I got out of the plane to check the fuel in the tanks. I had just finished my solo short cross-country. I hopped up to the wing, opened up the gas cap, and stuck my measuring stick in the tank holding a finger over the top. I heard a metallic clang. I pulled it out. Nothing. Then panic hit me. I tried the other tank. Same result. How low on my fuel reserves had I gone?
Earlier in the day I had started out on that flight. I had filed my flight plan and talked to the South Bend tower and triangulated my position. Then the tower called me up and told me I was getting very close to air space designated for model rocketry. I corrected my flight path. Then the tower contacted me again. This time sounding snippy and aggravated with me. I hadn't corrected enough. They gave me a vector to follow. I looked at my sectional. How would I ever get to Rensselaer if I didn't know where I was? It was somewhat with awe that I looked down and saw the stone quarry that was one of my visual way points. I landed in at my first stop and looked over and saw that the wind sock was pointing in the wrong direction for what I had landed. I was scared. I had to fly the plane back, but was I capable of doing it safely? And now, here I was holding an empty fuel measuring device, suddenly deeply afraid at what I had put myself through.

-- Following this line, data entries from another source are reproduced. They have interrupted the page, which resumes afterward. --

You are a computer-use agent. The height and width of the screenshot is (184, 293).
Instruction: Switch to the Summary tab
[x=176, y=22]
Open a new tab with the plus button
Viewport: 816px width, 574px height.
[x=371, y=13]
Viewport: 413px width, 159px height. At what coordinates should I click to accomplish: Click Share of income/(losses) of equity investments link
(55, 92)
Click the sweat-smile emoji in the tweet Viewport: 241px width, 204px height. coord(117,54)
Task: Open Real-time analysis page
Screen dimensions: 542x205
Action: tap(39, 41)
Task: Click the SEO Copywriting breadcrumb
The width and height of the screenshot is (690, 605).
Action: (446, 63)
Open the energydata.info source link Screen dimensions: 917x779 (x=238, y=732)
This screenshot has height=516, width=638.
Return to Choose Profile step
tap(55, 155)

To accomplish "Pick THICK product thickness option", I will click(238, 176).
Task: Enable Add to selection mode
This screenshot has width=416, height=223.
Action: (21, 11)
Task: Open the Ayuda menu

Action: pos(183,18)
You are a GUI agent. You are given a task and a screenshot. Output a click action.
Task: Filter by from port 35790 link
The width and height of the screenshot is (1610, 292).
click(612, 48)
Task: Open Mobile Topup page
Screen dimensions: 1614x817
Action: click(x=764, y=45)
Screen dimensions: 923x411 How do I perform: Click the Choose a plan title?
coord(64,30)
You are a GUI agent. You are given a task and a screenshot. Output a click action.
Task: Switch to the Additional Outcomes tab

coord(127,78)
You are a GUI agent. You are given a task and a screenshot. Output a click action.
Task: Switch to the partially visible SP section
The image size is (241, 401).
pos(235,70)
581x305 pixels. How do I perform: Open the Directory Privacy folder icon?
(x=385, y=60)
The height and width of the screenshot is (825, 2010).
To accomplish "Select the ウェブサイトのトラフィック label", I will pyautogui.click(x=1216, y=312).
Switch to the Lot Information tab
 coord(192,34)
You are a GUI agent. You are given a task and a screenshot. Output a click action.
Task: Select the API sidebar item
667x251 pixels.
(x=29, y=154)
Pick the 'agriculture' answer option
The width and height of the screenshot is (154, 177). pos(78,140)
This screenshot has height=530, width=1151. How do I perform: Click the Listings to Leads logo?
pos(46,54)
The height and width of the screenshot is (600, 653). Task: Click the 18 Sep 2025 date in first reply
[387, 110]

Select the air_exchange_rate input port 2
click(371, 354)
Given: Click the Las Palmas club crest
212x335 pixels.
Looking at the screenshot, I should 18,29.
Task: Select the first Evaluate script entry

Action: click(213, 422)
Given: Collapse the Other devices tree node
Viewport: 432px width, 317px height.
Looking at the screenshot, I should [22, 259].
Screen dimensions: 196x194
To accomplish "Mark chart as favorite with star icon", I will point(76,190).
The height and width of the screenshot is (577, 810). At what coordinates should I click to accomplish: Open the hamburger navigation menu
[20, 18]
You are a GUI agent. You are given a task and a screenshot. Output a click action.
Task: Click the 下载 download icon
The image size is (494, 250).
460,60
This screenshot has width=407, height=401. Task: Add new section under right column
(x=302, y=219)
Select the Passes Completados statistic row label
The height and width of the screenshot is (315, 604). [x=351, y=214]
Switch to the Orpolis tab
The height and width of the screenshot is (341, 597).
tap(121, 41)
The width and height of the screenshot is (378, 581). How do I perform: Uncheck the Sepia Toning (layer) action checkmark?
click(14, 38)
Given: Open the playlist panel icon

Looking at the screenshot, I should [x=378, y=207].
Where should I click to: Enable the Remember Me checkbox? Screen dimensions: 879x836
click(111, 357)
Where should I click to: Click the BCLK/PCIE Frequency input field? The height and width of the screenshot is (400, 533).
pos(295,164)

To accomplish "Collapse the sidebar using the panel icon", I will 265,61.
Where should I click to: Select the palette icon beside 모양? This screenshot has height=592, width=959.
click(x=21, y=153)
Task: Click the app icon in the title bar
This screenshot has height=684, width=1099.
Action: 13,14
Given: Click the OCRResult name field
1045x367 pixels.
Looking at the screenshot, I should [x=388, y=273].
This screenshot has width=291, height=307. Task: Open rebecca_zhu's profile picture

When I took SCUBA class there was one important task that needed to be completed in order to get certified. I had to go down, carrying my gear, to the bottom of the deep end of the pool. The instructor gave instructions of what I was to do, "find your regulator, put on your mask, clear it, put on your tanks and Buoyancy compensator." I went down with him, and tried. I couldn't clear my mask, I couldn't breathe. My chest tightened. I reached for his secondary regulator. We came back to the surface. "I panicked" I said. "I was starting to hyperventilate." "I know" he said. "Do you want to try it again?" Yes, I did. They had told us that if we didn't pass this task tonight we would fail the class. We would not get another chance. This time I went down and did the whole thing with my eyes closed. I did it perfectly, without panic.
It was an unusually warm March day. The sky was clear and the sky so very blue. It was a windy day and I was leaning my motorcycle into it. A gust of wind throttling over the open stubbled corn field pushed me into the oncoming traffic lane. Ahead the road dropped down a hill.
In front of me Nick waved his hand emphatically for me to get back to our lane. I saw the oncoming black pickup truck come up over the rise. I leaned on my right hand and willed the motorcycle to move back into the proper lane. I decided right then and there to return home. I continued to crab into the wind until we stopped at an intersection. I honked my horn to get Nick's attention. I thumped my chest and then pointed down the road the way we'd come.
It was too windy for me to handle my motorcycle that day. 'Why was I riding on a day like today?' I thought. I enjoyed warm, sunny, balmy weather rides--especially with the smell of grapes ready for harvest. That was the magic of riding. I rode scared all the way back home. Thankful, I set the kick-stand down in the garage.
A healthy dose of fear keeps you safe.